Zilin çalmasına beş dakika varken bizim yanımıza gelip karşımıza oturdular. Nisa ile Demir iyice kaynaşmışlardı. Ben Çınar'a bakıp onu mutlu eden kızın kim olabileceğini düşünüyordum. Sonra göz göze geldik. O kadar derin ve içten bakıyordu ki bozulmasını hiç istemiyordum. Tam o sırada Yunus geldi. Yunus'ta onların sınıfındaydı. Yanıma oturdu. "Selam. Nasılsın?" dedi. Rahatsız olmuştum. Nisa'da olmuş olacak ki "uzaklaş lan arkadaşımın yanından!" dedi. Demir ona garip bakıyordu. Sanırım onun bu halini görmemişti. Biraz sırıttım. Sonra Yunus'a döndüm. "Sen gelince rahatsız oldum." dedim sinirli bir şekilde. "Hey bu kadar agresif olmak zorunda değilsin. Gerçi ben senin bu halini daha çok seviyorum." dedi şımarık gülümsemesiyle. Saçımla oynamaya başladı. O sırada Çınar'a baktım. Yunus'a öyle öfkeli bakışlar atıyordu ki anlatamam. Aynı bakışları Nisa'da atıyordu. Demir şaşkındı ama onun da rahatsız olduğu yüzünden Belliydi çünkü "DAN" diye konuşmamızın içine girmişti Yunus. Yunus'un eline vurdum. "Bırak saçımı!" dedim sert bir şekilde. Bırakmadı. Tam tekrar bağıracaktım ki Çınar'ın sesini duydum. "Bıraksana kızın saçını gerizekalı!" dedi. Ben ve oradaki herkes şaşırmıştık. Çınar'dan böyle bir söz beklemiyordum. Yunus bana döndü. "Sevgilin sayesinde şimdilik bırakıyorum.
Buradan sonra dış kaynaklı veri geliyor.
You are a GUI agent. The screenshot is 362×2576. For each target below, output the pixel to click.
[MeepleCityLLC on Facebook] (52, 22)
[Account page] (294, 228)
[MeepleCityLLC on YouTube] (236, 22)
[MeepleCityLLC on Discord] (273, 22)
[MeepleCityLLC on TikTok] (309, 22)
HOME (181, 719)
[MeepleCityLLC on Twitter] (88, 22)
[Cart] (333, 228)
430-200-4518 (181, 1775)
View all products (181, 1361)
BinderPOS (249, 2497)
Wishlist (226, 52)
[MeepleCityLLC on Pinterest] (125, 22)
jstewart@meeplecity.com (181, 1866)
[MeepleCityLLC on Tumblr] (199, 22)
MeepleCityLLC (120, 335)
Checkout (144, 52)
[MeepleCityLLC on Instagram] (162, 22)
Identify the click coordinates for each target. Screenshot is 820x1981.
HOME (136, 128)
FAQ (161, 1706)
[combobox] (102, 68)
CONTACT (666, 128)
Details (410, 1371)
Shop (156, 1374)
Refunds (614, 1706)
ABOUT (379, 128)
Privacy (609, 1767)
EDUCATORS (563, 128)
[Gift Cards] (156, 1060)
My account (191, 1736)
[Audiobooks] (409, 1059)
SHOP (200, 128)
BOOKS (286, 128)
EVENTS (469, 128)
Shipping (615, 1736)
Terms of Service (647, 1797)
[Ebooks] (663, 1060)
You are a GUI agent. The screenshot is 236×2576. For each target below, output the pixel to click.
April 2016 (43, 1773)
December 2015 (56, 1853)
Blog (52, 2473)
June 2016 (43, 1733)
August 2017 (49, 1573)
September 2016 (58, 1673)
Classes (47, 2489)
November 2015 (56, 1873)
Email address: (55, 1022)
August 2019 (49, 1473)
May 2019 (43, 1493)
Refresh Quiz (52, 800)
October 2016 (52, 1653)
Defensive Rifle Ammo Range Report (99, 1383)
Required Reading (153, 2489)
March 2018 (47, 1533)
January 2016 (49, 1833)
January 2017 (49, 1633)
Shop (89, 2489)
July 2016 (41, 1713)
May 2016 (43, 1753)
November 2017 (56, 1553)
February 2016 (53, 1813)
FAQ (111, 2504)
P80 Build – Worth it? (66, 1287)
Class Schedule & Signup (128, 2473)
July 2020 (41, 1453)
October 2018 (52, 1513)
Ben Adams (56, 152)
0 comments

Ama saçlarının kokusu beni benden aldı."dedi fısıldayarak. Çıkış zili çalmıştı. Nisa'nın kolundan tuttum ve sinirli bir şekilde yürümeye başladım. Çantamı aldım ve okuldan çıktım. Arkamdan Nisa geliyordu. Bugün yürüyerek eve gitmek istediğim için Nisa ile birlikte yürümeye karar verdim. Ama onunda evi okula çok yakındı. Bu yüzden pek konuşamadan ayrıldık. Yürümeye devam ederken birinin sesini duydum. "Elif!" onu görünce şaşırdım. Burada ne işi vardı ki...Bölüm sonu
ŞİMDİ OKUDUĞUN
🌺YAĞMUR🌺 (TAMAMLANDI)
Romance"Acılar ağlayarak geçer sanarız. Ama aslında öyle değildir. Ağlamak aslında hiçbir işe yaramaz çünkü o acı bir daha oradan çıkmamak üzere kalbe gömülmüştür. Ama ben bunu unutmuş ve o gün ağlamaktan başka birşey yapmamıştım. Zaten o günden sonra ağla...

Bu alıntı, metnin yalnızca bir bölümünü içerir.